Entrevista:O Estado inteligente

quinta-feira, abril 14, 2005

ALÉM DO NEPOTISMO

Infelizmente não é novidade que o patrimonialismo seja um dos traços definidores da formação social e do Estado brasileiro. A mentalidade segundo a qual a coisa pública é uma extensão ou mesmo parte dos bens privados é um vício histórico e insistente no país.
A modernização econômica, o avanço da democracia e o fortalecimento das instituições decerto contribuíram para limitar ou enfraquecer em alguma medida esse costume daninho. Mas não foram capazes de eliminá-lo. Relações de clientela e favoritismo convivem amalgamados com o Brasil moderno.

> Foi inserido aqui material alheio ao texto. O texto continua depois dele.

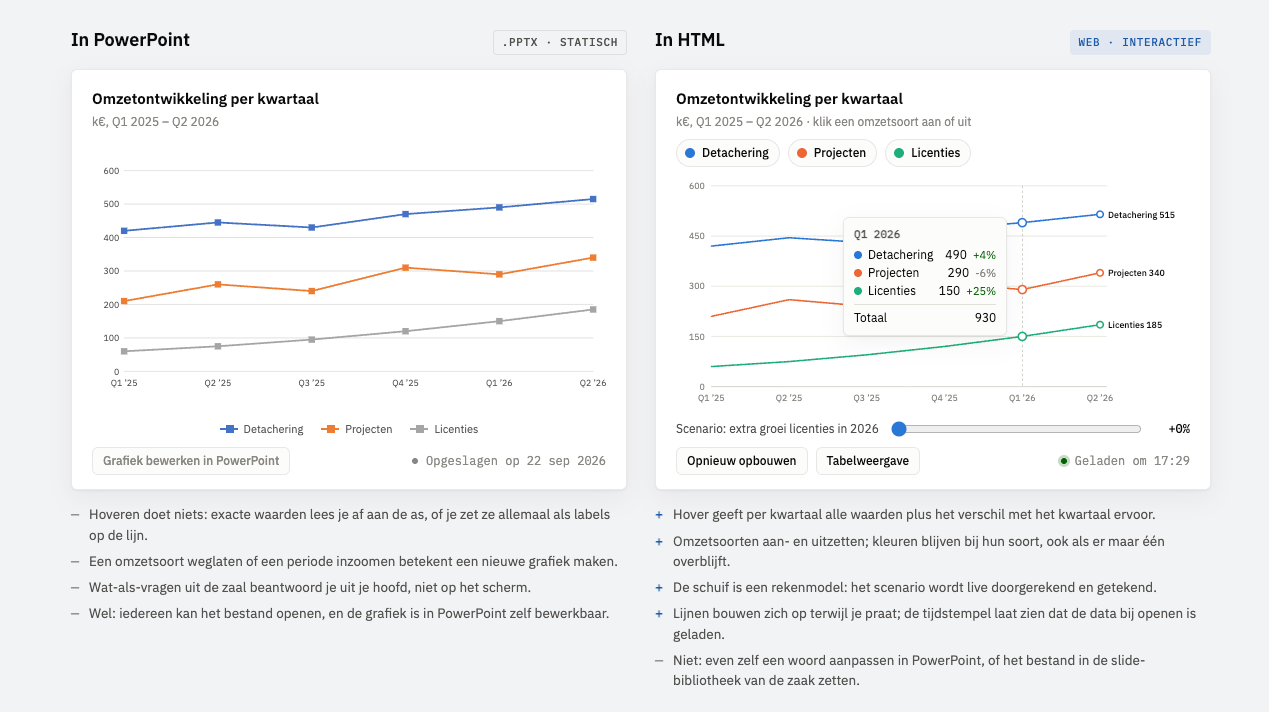Image resolution: width=1269 pixels, height=712 pixels.
Task: Click the green Geladen status indicator icon
Action: coord(1064,461)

O nepotismo é uma das figuras do patrimonialismo que sobreviveram ao tempo. Hoje se encontra espalhado pela administração pública, em todos os níveis e nos três Poderes.
O problema ganhou agora nova visibilidade em razão dos atos e palavras de um de seus maiores propagandistas -o presidente da Câmara. São toscos e acintosos os argumentos de Severino Cavalcanti a favor do familismo na administração pública. A mesma indignação observada na sociedade diante da proposta abusiva de aumento dos salários dos parlamentares -outra iniciativa de Severino derrotada pela pressão pública- começa a ganhar corpo novamente como forma de reação às cenas de nepotismo explícito.

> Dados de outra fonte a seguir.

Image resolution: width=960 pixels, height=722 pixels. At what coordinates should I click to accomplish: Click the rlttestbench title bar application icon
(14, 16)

É, por isso, além de positiva, oportuna a proposta de emenda constitucional, aprovada pela CCJ da Câmara, que proíbe o nepotismo na administração pública em todos os Poderes. Há ainda um longo percurso até que tal proposta possa ser vitoriosa no Congresso -e, mesmo que isso ocorra, o avanço obtido não iria por si só resolver o problema. A lei não contempla, por exemplo, o chamado nepotismo cruzado -prática comum entre parlamentares que fazem troca-troca de parentes- nem seria capaz de coibir apadrinhamentos.

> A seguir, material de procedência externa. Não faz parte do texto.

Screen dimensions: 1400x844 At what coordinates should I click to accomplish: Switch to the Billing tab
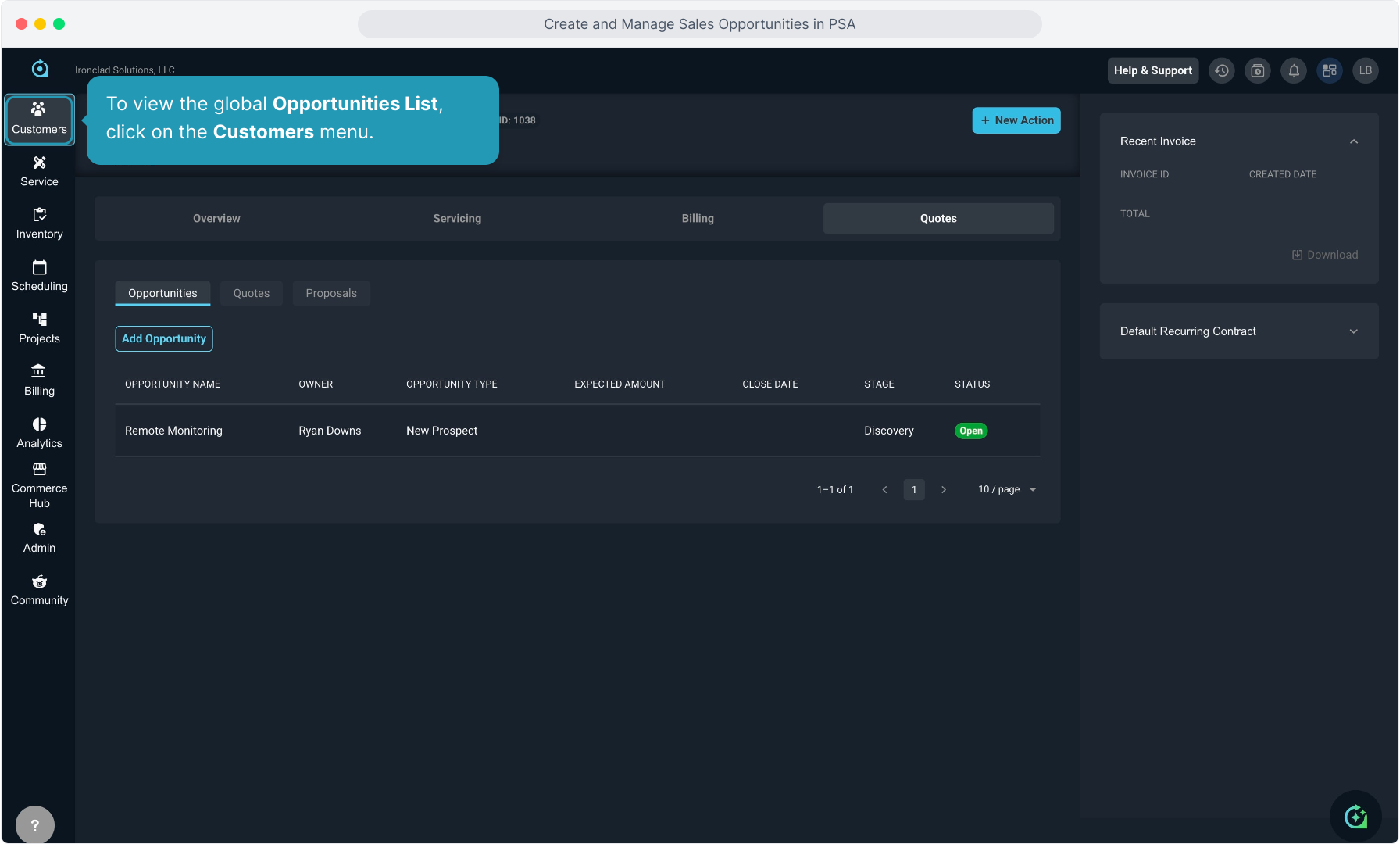[698, 219]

Para ir à raiz da questão, seria preciso atacar uma distorção mais grave, subproduto do patrimonialismo que compromete a eficácia do serviço público brasileiro. Trata-se do abusivo número de cargos ditos de confiança -preenchidos sem concurso-, o que favorece a cultura do favor em detrimento da meritocracia. Esse parece ser o maior entrave à constituição de uma burocracia profissional, qualificada e que obedeça ao princípio republicano da impessoalidade, um dos pilares da democracia.